Li Mei-Yi, Hu Xiao-Xia, Zhong Jian-Hong, Chen Lu-Lu, Lin Yong-Xiu
Gynecology and Obstetrics Department, People's Hospital of Guangxi Zhuang Autonomous Region, Guangxi Zhuang Autonomous Region 530021, P.R. China; Gynecology and Obstetrics Department, Changsha Hospital for Maternal and Child Health Care, Changsha, Hunan 410007, P.R. China.
Gynecology and Obstetrics Department, People's Hospital of Guangxi Zhuang Autonomous Region, Guangxi Zhuang Autonomous Region 530021, P.R. China.
Oncol Lett. 2016 Jun;11(6):3849-3857. doi: 10.3892/ol.2016.4467. Epub 2016 Apr 19.

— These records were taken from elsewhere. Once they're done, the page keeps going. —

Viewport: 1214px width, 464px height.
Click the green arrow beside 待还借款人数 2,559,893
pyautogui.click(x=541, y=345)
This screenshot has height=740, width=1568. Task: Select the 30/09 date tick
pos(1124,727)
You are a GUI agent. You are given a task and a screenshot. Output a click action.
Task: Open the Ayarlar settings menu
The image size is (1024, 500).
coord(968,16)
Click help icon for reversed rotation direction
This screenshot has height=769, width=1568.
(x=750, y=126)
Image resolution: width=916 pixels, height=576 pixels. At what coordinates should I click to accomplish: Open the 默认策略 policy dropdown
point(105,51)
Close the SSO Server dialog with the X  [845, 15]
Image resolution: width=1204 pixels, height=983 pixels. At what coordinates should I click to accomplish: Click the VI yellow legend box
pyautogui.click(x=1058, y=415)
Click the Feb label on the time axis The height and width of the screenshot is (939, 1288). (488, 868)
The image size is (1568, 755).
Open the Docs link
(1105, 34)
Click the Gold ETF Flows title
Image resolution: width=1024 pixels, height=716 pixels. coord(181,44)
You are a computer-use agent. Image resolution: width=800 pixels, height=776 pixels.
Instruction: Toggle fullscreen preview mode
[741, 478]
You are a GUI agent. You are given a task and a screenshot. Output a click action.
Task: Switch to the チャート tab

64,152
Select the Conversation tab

The purpose of the current review was to examine whether systematic lymphadenectomy is safe and effective for treating early-stage endometrial cancer. PubMed, Embase, the Cochrane Library and the China National Knowledge Infrastructure databases were systematically searched during April 2014 to identify studies comparing the use of systematic lymphadenectomy and no systematic lymphadenectomy in parallel for the treatment of early-stage endometrial cancer. A total of 13 eligible studies involving 51,155 patients were included in this review. The median overall survival (OS) rate at 5 years following lymphadenectomy was 90% (range, 73.1-98.3%) for patients undergoing the systematic procedure and 88.2% (range, 68-98.4%) for patients not undergoing the systematic procedure. For the two types of lymphadenectomy, OS has tended to improve over the last 20 years. The combined rate of disease-free and progression-free survival was higher in patients who underwent systematic lymphadenectomy, and the recurrence rate was lower. In particular, systematic lymphadenectomy was associated with markedly higher OS than the non-systematic procedure for patients with intermediate- and high-risk endometrial cancer when ≥11 lymph nodes were removed. Systematic lymphadenectomy demonstrates clinical benefit in patients with early-stage endometrial cancer and should thus be a standard treatment option. In conclusion, systematic lymphadenectomy leads to higher OS than no systematic lymphadenectomy in intermediate- and high-risk patients with early-stage endometrial cancer, particularly when the procedure removes ≥11 lymph nodes.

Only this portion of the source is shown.